Cyn - "unepected places" such as?
Re: "eyesore grows on you", have you SEEN it? Eeewww!
J.A.P.
DO tell Cyn!
lol @ JAP. well the 60s and 70s architecture leaves a lot to be desired and there are buildings in an Univeristy in Chicago which is where i went to school that can amaze, bewilder and faze you for their ugliness and "eye soreness".
uhm...a sick building would maybe be like a sick company?one that needs to be demolished or repaired?
reminds me of two giant salt and pepper shakers :)
or rather phallic. But then, hoover tower at the farm would surely take the cake. Rather prophylactic in appearance, wouldn't you say?
about my last post, i believe you when you say india is better at crisis management. i was in the states when they had the big power grid blowout on the east, and i saw everything go up the spout FAST. i guess in india were so used to landing in s*** that weve also learned to climb out.
oh, and have you seen whats happened to the former blog of an award winning actress thats still linked to from yours???
oh and arka, PHALLIC!!! ummm, theyre two of them and theyre kind of stubby. i wont elaborate, but fundae straight!
Eeks...that building sure is ugly !!!The last time I was on that campus there was another building (the Wang something Center - google it...I am too lazy)giving that ugly hospital stiff competetion. It is a frightful apparition in crimson.
And the houses in Chapin are nasty to say the least...the grad housing was much nicer.
Oh for sickly buildings come to mumbai. They get wet and then collapse ( literally)
Umm... I wouldn't call getting all wet and collapsing sick ;)
Didn't quite get your answer to my comment on the TV-ghost post...

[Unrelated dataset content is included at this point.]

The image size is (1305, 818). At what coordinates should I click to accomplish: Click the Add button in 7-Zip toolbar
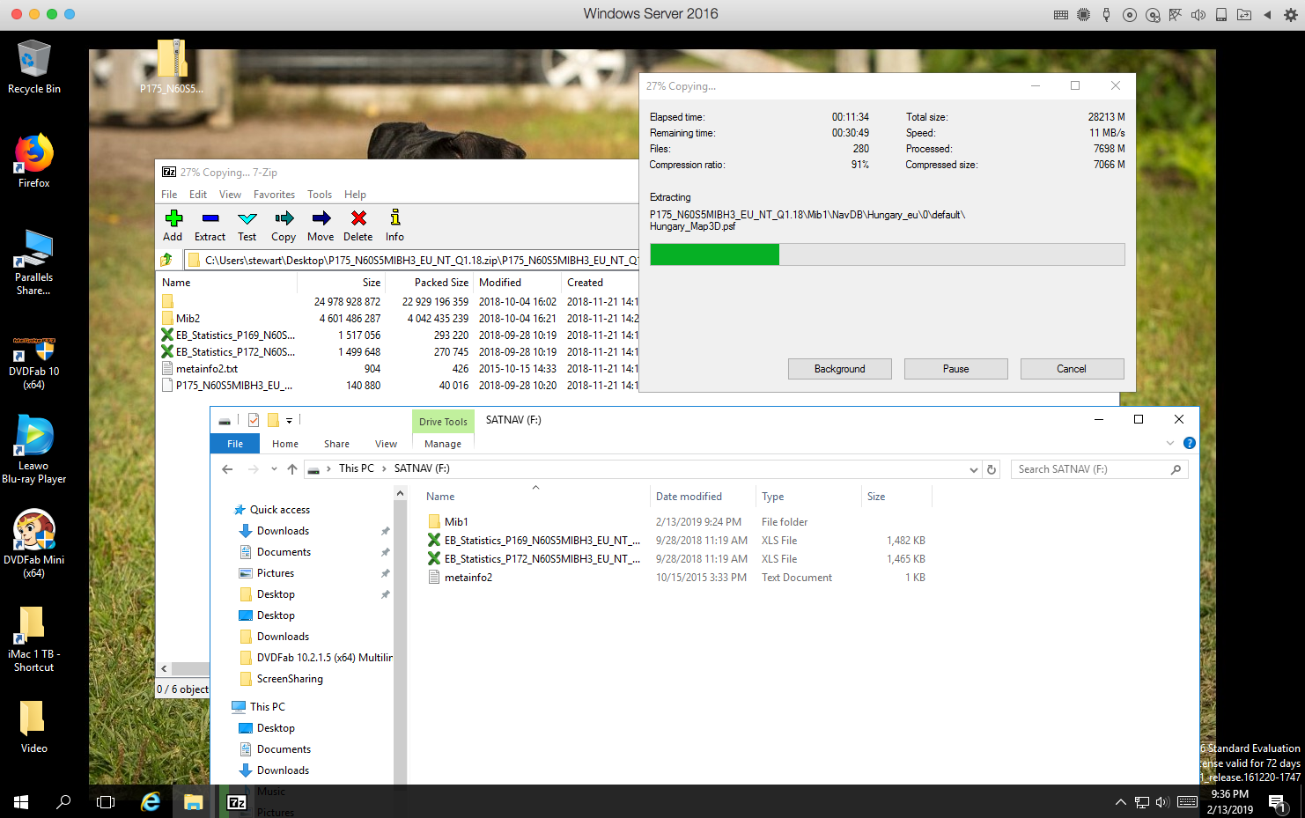[x=173, y=225]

Gee, after that post, I really hope buildings don't have feelings.
JAP,
I read this in Austria where I was not being able to log into my blogger account. Now that I am...here is my 2 cents.
1. The Health Sciences Building is shaped like a few giant die placed next to each other----the subtext being not so subtle....here your fate is in the hands of the roll of the dice.

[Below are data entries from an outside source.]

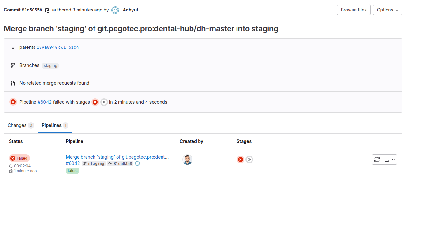This screenshot has width=437, height=231.
Task: Open parent commit 189a8944
Action: (x=47, y=48)
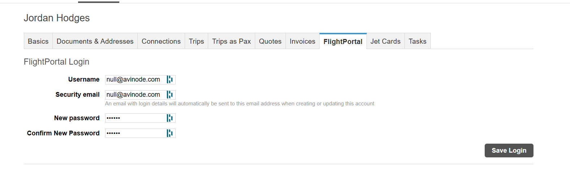The height and width of the screenshot is (183, 570).
Task: Go to the Connections tab
Action: 161,42
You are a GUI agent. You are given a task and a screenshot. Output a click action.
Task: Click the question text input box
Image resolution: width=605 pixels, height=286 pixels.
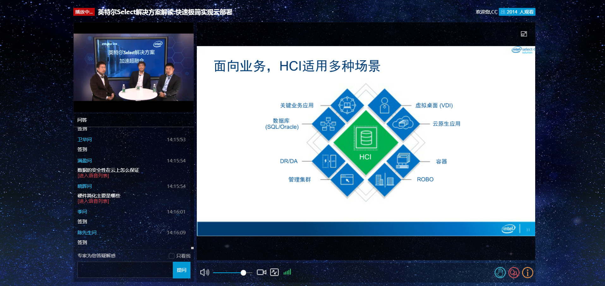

2. The Medical center of Stonybrook once housed a serial killer doctor who used to poison his patients---but even after he was caught administering injections to a patient not under his care who subsequently died, the admin kept him on. For more info read this
3. Chapin is the closest one can get to the Warsaw ghetto possible....our first apartment used to get flooded with ankle deep water when it rained heavily ....the name Chapin does not come from the folk singer Harry Chapin who died on LIE but from an union of the words "Chapta" and "Indian" because these are the only people who would ever live in that hellhole.
4. Stonybrook came second in a survey of universities with lowest student satisfaction. Here also we didnt come first.